SOURCE DATA:
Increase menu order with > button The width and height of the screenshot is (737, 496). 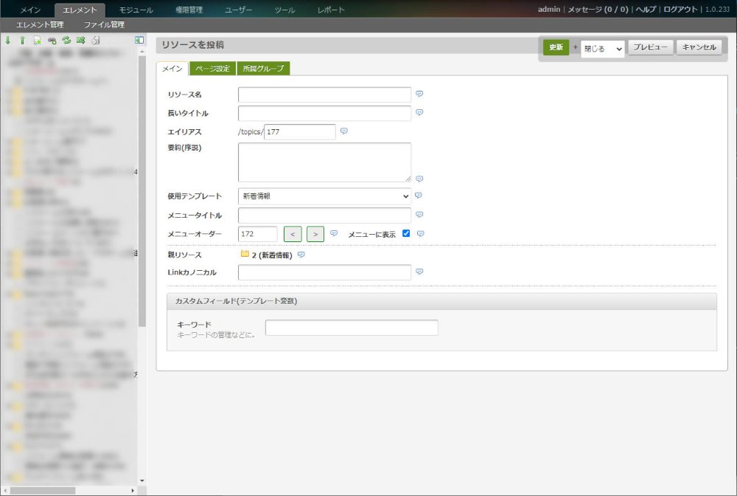pyautogui.click(x=315, y=234)
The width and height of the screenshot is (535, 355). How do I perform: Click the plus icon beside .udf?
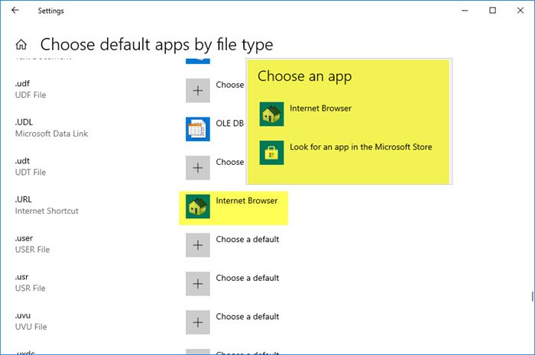198,91
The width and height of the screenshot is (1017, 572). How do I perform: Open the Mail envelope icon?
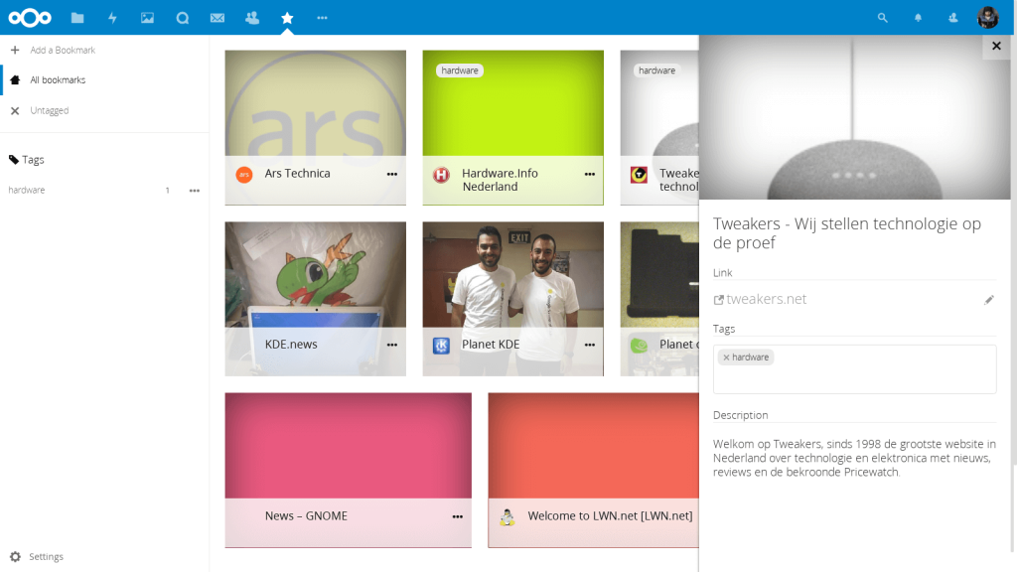pyautogui.click(x=217, y=18)
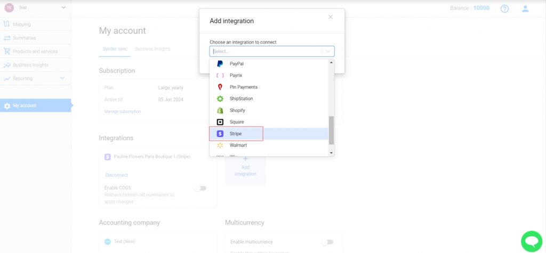
Task: Expand the Reporting sidebar section
Action: (62, 78)
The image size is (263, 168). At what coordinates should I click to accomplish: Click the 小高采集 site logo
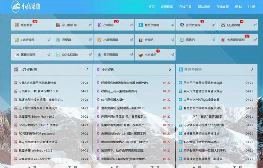(x=26, y=6)
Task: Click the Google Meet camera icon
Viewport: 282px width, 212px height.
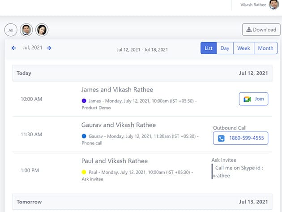Action: pyautogui.click(x=247, y=99)
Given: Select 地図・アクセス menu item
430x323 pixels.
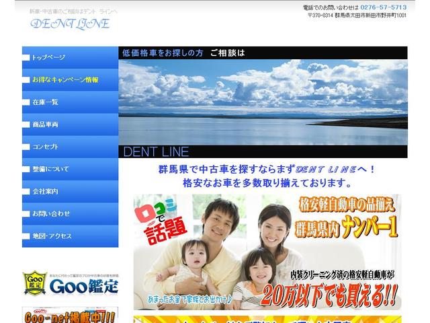Looking at the screenshot, I should click(x=70, y=236).
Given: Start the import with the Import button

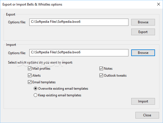Looking at the screenshot, I should pos(143,101).
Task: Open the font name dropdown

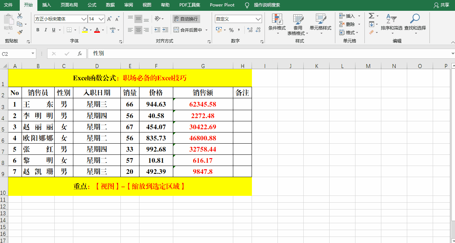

TASK: Write out the lines that run from the line containing "Task: Click the Google Meet camera icon" to the end of the entries, inclusive, exactly as written. Skip every picture.

EXERCISE RESPONSE:
Task: Click the Google Meet camera icon
Viewport: 282px width, 212px height.
Action: pyautogui.click(x=247, y=99)
Given: Select 地図・アクセス menu item
430x323 pixels.
Looking at the screenshot, I should click(x=70, y=236).
Given: Start the import with the Import button

Looking at the screenshot, I should pos(143,101).
Task: Open the font name dropdown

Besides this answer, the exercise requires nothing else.